Conference Operator, Chorus Call: next question comes from the line of Novo Selsky Elijah with Bank of America. Please go ahead.

Pablo Milonas, CEO, National Bank of Greece: Hi. Hi. Just one quick question. One of your peers yesterday said that in the second half, they’ll they’ll have some extra provisioning on step up mortgages, and they have some on Swiss franc mortgages. So are you going to have something similar?

And are there any other cost of risk or other types of one off that we should know about for the second half? Thank you. Let me give you the the quick answer, and Christian will give you some some more details. Very little Swiss franc exposure, And it’s all well performing, so I don’t think there’s going be any issue there. And on the step ups, that was we’ve dealt with those type of products a long time ago.

So there’s we don’t have any issues on that. Yes. So there’s nothing more to say. Our balances on CHF loans are very low. And those that we have are performing nicely.
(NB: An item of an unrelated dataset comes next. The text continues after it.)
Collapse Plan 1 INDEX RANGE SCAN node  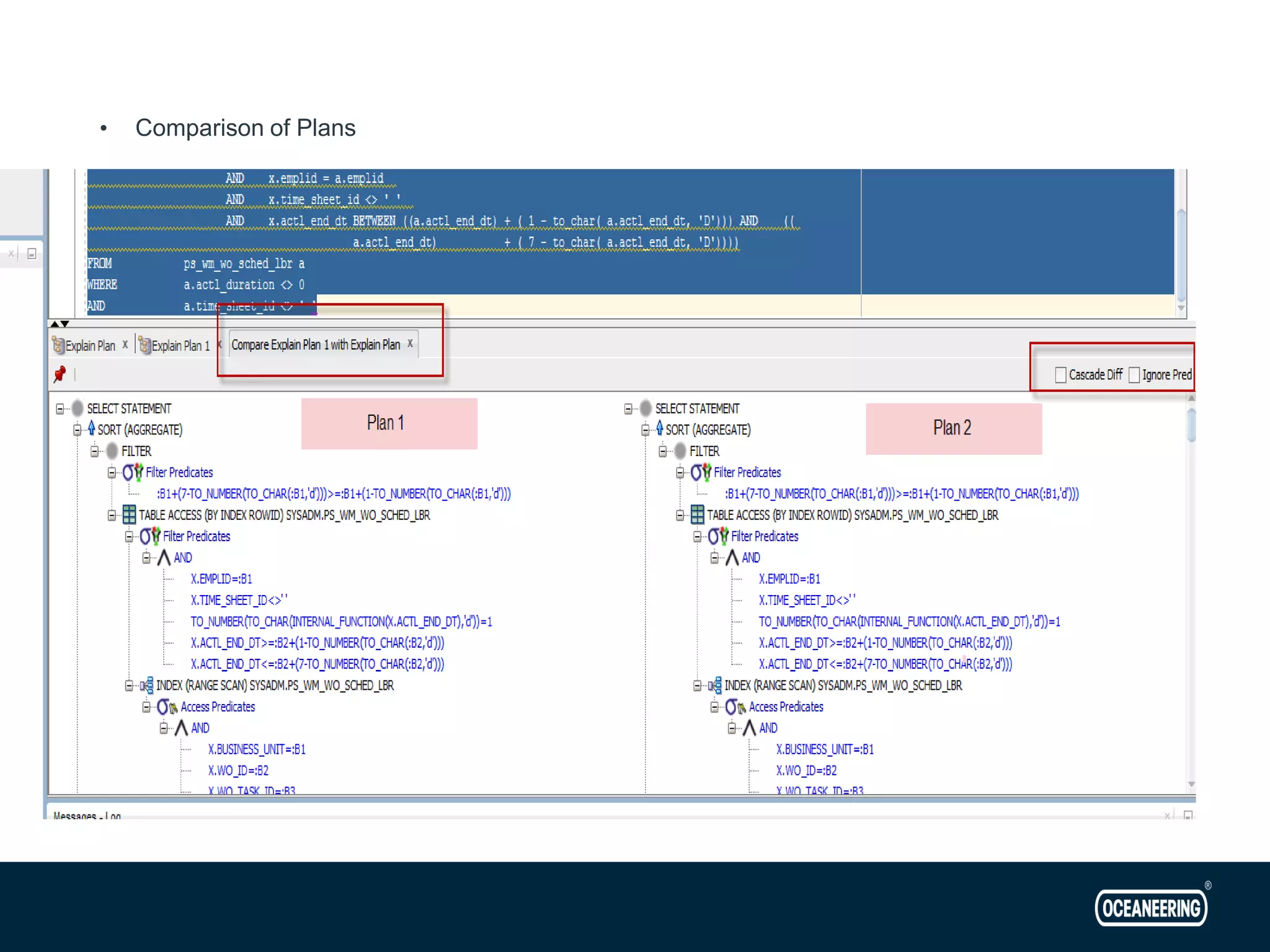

So any legislative intervention on this would not have any impact for us. And with regard to step ups, as Pablo said, many years ago, four, five years ago, we took care of that issue. So again, we don’t have material balances with regards to step ups at this stage in time. So you should not expect any volatility on our cost of risk going forward. I think I made that clear also in my remarks.

And that’s why we’ve revised, upgraded our guidance with regard to cost of risk from less than 50 basis points to less than 45 basis points. The asset quality trends that we see and obviously, the capital and provisioning process that we have in our balance sheet makes us very confident with regards to what’s expected to come. And with upside risk also to be expected rather than downside

Conference Operator, Chorus Call: Ladies and gentlemen, there are no further questions at this time. I will now turn the conference over to Mr. Milona for any closing comments. Thank you.

Pablo Milonas, CEO, National Bank of Greece: Thank you all for participating on the call. As usual, we’ll be on standby despite the end of the month, the coming of the summer holiday, we’ll be ready for any of your of your questions. And with that, let me take the opportunity to wish all of you a good and relaxing holidays, and we’ll see you all in September.

Conference Operator, Chorus Call: Ladies and gentlemen, the conference is now concluded, you may disconnect your telephone. Thank you for calling, and have a pleasant day.